URL: <http://www.crosswire.org/pipermail/sword-devel/attachments/20140319/6b78016e/attachment-0001.html>
Jaak Ristioja
2014-03-18 14:08:17 UTC
Permalink
On Tue, Mar 18, 2014 at 6:24 PM, Jaak Ristioja <jaak at ristioja.ee
Post by Chris Little
We've got quite a few classes in Sword that essentially
duplicate code found elsewhere in Sword, with minor changes. The
module drivers are a prime example.
Specific examples include RawText & RawText4, RawCom & RawCom4,
zText & zText4 (new as of today), zCom & zCom4 (new as of
today), and RawLD & RawLD4, each pair of which differs in that
one member uses a 16-bit value to store entry size and the other
member uses a 32-bit value. (The 16-bit sizes permit entries up
to 64KiB; the 32-bit sizes permit entries up to 4GiB.)
There are also the pairs RawText & RawCom, RawText4 & RawCom4,
zText & zCom, and zText4 & zCom4, each pair of which differs
very little.
RawText, zText, and RawLD
Each of these classes would support entry sizes of 2, 3, or 4
bytes (16-bit = 64KiB entries, 24-bit = 16MiB entries, 32-bit =
4GiB entries). Internally, the classes would always store sizes
as a uint32_t, but would serialize as 2, 3, or 4 byte size
integers, depending on the parameters passed to the constructor.
This will necessitate changing many of the class method
signatures to accept uint32_ts instead of shorts & longs.
Similarly, the classes zVerse & zVerse4, RawVerse & RawVerse4,
and RawLD & RawLD4 would be condensed into zVerse, RawVerse, &
RawLD capable of reading files with 2, 3, or 4-byte entry sizes.
This would not require changes to existing modules. A RawLD4
module will still work, but we'll use the RawLD driver to read it
and parse the '4' form the end of the driver name to determine
that we will read 4-byte entry sizes.
RawCom, zCom, & SWCom classes would then be derived from
RawText, zText, & SWText respectively. Maybe we can even
eliminate the *Com classes and simply add a member variable to
indicate whether to act like a commentary or a Bible.
Advantages of this proposal include all of the things that come
with reduced code duplication: Less code, reduced API
complexity, smaller library size, etc. Greater consistency,
without having to page through half a dozen distinct classes to
keep code consistent. Bugs only need to be fixed in one location
instead of many. Whatever else makes DRY practices better than
WET.
The method described also makes it trivial for us to add the
3-byte entry size drivers, which should be enough for anything
practical (up to 16MiB per entry). And down the road, we could
add 5-byte entry size support with ease for entry sizes up to
1TiB. (No, I'm not suggesting that.)
If you're wondering why RawGenBook & zLD are left out of the
proposal, it's because they both use 4-byte entry sizes already
and no 2-byte versions exist.
Good idea! But I'm not sure whether passing such an argument to
the constructor is a good idea. I'd rather use templates and type
traits for this if we only want to support a few cases (16, 24, 32
and maybe 40 bits).
Post by Chris Little
As I understand it, this configuration is coming from the conf
file at least sometimes (and maybe always). That sounds to me
much more like a property is needed, not a type trait. Does that
make sense?
What do you mean by "property"?

Best regards,
Jaak
DM Smith
2014-03-18 14:58:05 UTC
Permalink
Chris,

Your suggestion is very similar to JSword's implementation. It has simplified code maintenance.

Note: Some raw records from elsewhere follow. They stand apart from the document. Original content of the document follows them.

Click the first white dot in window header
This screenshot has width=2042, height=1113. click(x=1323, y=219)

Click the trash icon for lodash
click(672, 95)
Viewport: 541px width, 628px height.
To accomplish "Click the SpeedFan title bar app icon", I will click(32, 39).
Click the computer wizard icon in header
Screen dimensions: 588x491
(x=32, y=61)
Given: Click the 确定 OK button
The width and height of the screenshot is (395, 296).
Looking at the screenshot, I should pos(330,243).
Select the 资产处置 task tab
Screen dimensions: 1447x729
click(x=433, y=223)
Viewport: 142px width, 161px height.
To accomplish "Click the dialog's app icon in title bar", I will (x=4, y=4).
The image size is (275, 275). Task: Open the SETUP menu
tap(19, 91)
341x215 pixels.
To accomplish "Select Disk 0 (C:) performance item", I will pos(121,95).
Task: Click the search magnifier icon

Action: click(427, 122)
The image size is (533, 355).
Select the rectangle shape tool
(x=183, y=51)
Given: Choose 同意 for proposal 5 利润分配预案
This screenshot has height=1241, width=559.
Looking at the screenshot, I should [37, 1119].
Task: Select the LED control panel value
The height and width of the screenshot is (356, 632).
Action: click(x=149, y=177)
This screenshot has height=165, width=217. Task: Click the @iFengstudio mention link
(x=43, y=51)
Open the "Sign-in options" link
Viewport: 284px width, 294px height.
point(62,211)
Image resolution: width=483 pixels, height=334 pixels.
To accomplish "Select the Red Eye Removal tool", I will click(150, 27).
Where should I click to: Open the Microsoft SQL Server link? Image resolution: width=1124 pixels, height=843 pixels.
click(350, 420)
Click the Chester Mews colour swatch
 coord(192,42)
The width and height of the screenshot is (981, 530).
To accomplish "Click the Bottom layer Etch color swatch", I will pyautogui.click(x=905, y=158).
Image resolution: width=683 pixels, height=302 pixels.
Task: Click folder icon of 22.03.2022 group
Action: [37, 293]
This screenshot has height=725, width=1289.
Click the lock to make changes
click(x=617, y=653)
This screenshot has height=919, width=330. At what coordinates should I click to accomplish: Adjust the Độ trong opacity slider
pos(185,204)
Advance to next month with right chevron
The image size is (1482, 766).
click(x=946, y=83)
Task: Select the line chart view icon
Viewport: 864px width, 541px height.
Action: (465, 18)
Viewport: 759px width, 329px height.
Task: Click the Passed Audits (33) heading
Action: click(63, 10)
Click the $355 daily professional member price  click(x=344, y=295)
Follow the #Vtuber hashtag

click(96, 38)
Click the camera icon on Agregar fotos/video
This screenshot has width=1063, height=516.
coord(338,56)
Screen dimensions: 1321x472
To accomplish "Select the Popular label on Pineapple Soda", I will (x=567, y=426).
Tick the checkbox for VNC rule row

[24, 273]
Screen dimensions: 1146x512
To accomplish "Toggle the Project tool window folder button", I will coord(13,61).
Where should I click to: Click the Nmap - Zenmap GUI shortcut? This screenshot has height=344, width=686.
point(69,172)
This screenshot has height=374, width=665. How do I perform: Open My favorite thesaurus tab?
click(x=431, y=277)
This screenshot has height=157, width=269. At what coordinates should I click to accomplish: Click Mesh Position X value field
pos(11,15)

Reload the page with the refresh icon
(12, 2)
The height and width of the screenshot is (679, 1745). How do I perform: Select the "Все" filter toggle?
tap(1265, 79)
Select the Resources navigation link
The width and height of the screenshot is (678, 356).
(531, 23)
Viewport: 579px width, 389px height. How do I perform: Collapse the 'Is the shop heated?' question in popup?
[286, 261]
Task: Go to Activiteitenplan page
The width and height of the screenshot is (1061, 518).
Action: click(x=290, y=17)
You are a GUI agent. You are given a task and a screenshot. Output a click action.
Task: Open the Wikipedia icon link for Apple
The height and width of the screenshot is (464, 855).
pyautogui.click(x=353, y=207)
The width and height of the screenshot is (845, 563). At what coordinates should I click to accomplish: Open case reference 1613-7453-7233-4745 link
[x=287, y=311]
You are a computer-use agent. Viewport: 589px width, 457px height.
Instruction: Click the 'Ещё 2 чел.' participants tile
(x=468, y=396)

There are three types of module files: index, compression index and data files. It may do well to handle these separately.
The index consists of fixed sized entries consisting of parts. For a raw module it is: offset and size. For a compressed module it is: block, offset and size.
The block and offset are always 32bits. But it is the size that varies in width. Today, either 2 or 4 bytes.

So I'd suggest two more classes: RawIndex and a sub-class ZIndex. (Maybe 4, also struct/class RawIndexEntry and ZIndexEntry).

A couple of observations. A row in the file is of fixed width. The size of the file divided by the width of the row gives the number of entries. Finding the i-th entry is simple and obvious.

We've started the above, but still have code duplication related to the index code being in more than one module driver.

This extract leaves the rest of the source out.